Technology & Leadership
We Are Living Through a Technological Revolution
2026-03-18
I've been in technology long enough to have a decent sense of what's noise and what's signal. I've seen trends come and go. I've watched hype cycles play out, cool off, and sometimes — rarely — turn out to be genuinely transformative.
Agentic AI is the real thing.
I don't say that lightly. I say it because I'm watching it happen every day — inside my engineering organization, across the teams I work with, in how we think about what software engineering even means anymore.
What "Agentic" Actually Means
There's a lot of loose talk about AI agents. Let me be specific about what I mean, because the specificity matters.
An agentic AI system isn't just a model that answers questions or generates text. It's a system that can plan, act, observe the result, and course-correct — in a loop, autonomously, over extended periods of time, toward a goal you give it.
It can use tools. It can write and execute code. It can call APIs, read documentation, search the web, file bugs, open pull requests. It can coordinate with other agents. It can manage its own memory and context across sessions.
This is categorically different from what most people think of when they think "AI assistant." We've crossed a threshold.
What I'm Seeing on the Ground
At Uber, we're building for massive scale and global complexity. The engineering problems are genuinely hard — distributed systems, marketplace dynamics, real-time matching, multi-modal travel integration across dozens of third-party partners in every timezone.
And increasingly, AI agents are working alongside our engineers on these problems. Not as autocomplete. Not as documentation search. As actual collaborators that can hold context, reason through tradeoffs, generate working implementations, write tests, and flag things that don't look right.
The velocity shift is real. We are moving from idea to global launch faster than we ever have before — not because we hired more people, but because the nature of what a single engineer can accomplish is changing underneath us.
The bottleneck is no longer "can we write this code." The bottleneck is now "can we think clearly about what we want to build."
That's a profound shift. And most organizations haven't internalized it yet.
Why This Is Different From Past Automation
Every generation of engineering tools has promised to make developers more productive. Most delivered incremental improvements. Agentic AI feels different for two reasons.
First, it operates at the reasoning layer, not just the execution layer. Past automation tools helped you do things faster once you knew what to do. Agents help you figure out what to do. They can explore a problem space, propose approaches, identify edge cases you didn't think of, and iterate on solutions without waiting for you to prompt each step.
Second, it compounds. An agent that can write tests makes it safer to move faster. Safer movement means more ambitious bets. More ambitious bets produce more complex systems. More complex systems generate more surface area where agents catch issues earlier. The feedback loops accelerate.
This is why I think of it as a revolution rather than a productivity improvement. Productivity improvements are additive. Revolutions are multiplicative — and they change what kinds of things are even possible.

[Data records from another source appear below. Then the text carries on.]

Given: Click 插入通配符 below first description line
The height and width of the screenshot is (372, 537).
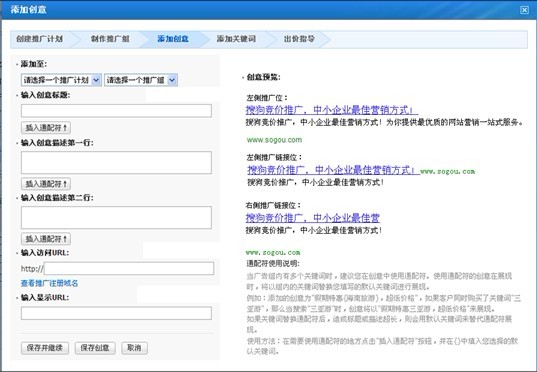Looking at the screenshot, I should tap(46, 184).
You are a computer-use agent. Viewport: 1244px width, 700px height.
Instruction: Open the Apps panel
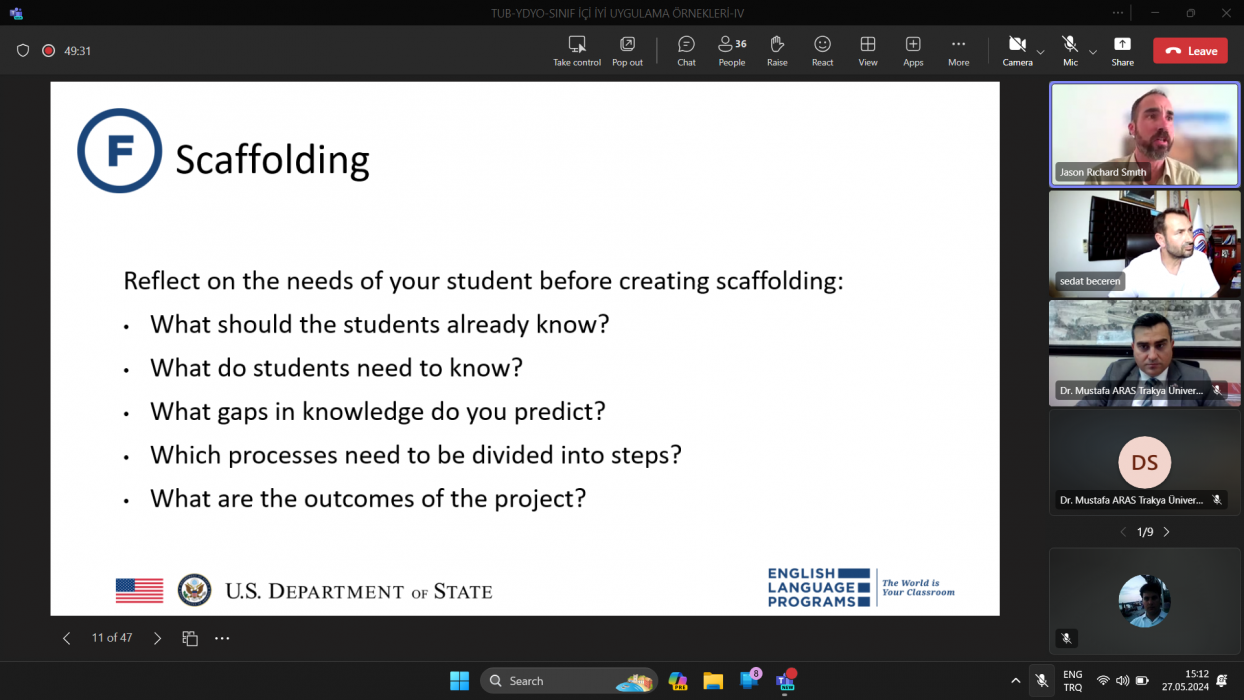pyautogui.click(x=913, y=45)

What This Means for Engineering Leadership
My job is changing. The job of every engineering leader is changing.
For most of my career, engineering leadership has been about three things: prioritizing what to build, building the team that can build it, and removing the friction between them. Those things still matter. But the ratios are shifting.
When agents can draft, test, review, and deploy meaningful chunks of software autonomously, the premium on human judgment goes up, not down. The judgment about what to build, why it matters, what tradeoffs are acceptable, what failure modes to anticipate, what the user actually needs — that's where human leadership becomes more valuable, not less.

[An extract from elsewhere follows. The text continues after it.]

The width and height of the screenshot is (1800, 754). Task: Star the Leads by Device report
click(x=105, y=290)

The leaders who thrive in this next era will be the ones who learn to work with agents fluidly — who can direct them with precision, evaluate their outputs critically, and combine their speed with human clarity about what actually matters.
And the organizations that thrive will be the ones who restructure around this reality rather than layering AI tools on top of existing processes.
The Honest Uncertainty
I want to be clear about what I don't know.
I don't know exactly where the ceiling is. I don't know how quickly the models improve from here or how soon some of the current limitations get resolved. I don't know which specific roles and functions see the most disruption, or on what timeline.
What I'm confident about is the direction. The capability floor is rising faster than most people expected. The rate of improvement is not slowing. And the compounding effects — better models enabling better tooling enabling better training data enabling better models — show no signs of stopping.
We are not at the beginning of this. We are not at the end. We are somewhere in the steep part of the curve, and the view from here is genuinely remarkable.
I've spent my career building technology that moves people through the world. Airports, cities, mountains, continents. Physical movement. Real-world impact.
The technology that's moving through our industry right now is doing something similar — it's compressing the distance between an idea and its realization. Between what we imagine and what we can build.
That's worth paying attention to. That's worth getting right.